### Exercise instructions:
Please gather every line in the data below that contains the string "Viewport", treating uppercase and lowercase as different.

### Entries shown:
....................
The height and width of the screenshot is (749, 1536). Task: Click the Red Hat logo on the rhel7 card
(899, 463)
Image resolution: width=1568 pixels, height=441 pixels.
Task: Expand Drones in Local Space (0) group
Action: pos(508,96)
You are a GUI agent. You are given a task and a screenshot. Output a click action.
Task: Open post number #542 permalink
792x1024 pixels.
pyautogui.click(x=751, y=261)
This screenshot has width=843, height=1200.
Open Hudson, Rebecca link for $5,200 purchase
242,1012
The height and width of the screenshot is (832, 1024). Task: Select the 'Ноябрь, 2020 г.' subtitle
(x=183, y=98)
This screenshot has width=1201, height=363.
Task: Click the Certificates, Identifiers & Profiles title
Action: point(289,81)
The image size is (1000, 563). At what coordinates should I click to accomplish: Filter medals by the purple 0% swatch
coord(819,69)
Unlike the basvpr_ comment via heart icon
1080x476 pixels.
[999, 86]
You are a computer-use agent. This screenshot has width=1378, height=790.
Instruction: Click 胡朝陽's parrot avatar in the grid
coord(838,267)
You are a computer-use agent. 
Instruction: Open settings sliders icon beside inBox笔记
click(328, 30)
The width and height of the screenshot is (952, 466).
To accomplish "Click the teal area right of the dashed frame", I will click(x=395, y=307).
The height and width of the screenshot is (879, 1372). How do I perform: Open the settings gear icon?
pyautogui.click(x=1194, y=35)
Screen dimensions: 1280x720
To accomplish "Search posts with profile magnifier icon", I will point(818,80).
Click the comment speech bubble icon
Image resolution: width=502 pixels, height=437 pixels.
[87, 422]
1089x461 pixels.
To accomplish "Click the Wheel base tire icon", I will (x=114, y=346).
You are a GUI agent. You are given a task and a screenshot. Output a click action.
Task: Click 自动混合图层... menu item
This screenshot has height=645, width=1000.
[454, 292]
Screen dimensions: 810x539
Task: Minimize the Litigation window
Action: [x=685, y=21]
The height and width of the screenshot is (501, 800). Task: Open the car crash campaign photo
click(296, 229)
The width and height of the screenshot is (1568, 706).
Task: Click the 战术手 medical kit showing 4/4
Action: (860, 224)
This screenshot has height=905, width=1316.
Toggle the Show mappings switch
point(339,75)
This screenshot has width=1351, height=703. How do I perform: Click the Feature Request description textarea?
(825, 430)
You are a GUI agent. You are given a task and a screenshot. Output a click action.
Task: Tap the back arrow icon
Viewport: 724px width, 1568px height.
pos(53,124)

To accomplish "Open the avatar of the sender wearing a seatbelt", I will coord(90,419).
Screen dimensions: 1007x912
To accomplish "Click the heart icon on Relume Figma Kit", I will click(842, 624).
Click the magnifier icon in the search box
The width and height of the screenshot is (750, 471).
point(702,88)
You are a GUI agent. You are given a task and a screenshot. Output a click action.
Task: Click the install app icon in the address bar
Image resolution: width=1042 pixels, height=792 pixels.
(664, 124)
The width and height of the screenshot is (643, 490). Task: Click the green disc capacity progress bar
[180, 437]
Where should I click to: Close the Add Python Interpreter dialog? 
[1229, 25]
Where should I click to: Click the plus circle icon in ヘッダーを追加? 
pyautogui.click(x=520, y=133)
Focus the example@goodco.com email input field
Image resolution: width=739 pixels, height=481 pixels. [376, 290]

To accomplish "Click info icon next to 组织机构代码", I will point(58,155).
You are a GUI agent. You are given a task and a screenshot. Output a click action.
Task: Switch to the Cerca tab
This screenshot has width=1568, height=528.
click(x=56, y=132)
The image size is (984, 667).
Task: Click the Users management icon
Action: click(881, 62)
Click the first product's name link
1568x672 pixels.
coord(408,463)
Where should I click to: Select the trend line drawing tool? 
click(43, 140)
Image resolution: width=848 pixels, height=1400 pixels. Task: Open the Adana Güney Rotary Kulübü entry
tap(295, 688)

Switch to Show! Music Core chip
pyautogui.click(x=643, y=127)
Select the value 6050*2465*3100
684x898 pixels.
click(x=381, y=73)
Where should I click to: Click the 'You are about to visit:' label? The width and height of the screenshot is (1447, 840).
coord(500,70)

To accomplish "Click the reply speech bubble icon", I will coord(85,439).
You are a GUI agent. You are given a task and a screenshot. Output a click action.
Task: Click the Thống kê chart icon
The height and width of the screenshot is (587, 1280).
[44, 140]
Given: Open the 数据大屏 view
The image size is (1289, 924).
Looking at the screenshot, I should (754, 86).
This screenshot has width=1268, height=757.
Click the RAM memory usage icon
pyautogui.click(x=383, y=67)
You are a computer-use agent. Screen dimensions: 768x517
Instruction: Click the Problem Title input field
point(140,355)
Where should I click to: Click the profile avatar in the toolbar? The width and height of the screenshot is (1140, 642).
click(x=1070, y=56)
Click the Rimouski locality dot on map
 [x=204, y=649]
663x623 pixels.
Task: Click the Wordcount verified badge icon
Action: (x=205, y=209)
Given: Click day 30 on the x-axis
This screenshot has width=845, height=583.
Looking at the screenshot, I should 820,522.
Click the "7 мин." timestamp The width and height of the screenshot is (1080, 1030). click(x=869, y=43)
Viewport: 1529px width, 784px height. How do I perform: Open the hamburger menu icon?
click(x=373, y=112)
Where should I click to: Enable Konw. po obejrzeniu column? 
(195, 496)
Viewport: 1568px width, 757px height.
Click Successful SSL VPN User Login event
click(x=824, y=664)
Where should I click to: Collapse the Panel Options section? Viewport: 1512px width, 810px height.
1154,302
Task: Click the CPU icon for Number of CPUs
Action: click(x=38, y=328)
....................
### Output below:
Viewport: 724px width, 1568px height.
Viewport: 1529px width, 784px height. How do I perform: Open the hamburger menu icon?
Viewport: 1568px width, 757px height.
Where should I click to: Collapse the Panel Options section? Viewport: 1512px width, 810px height.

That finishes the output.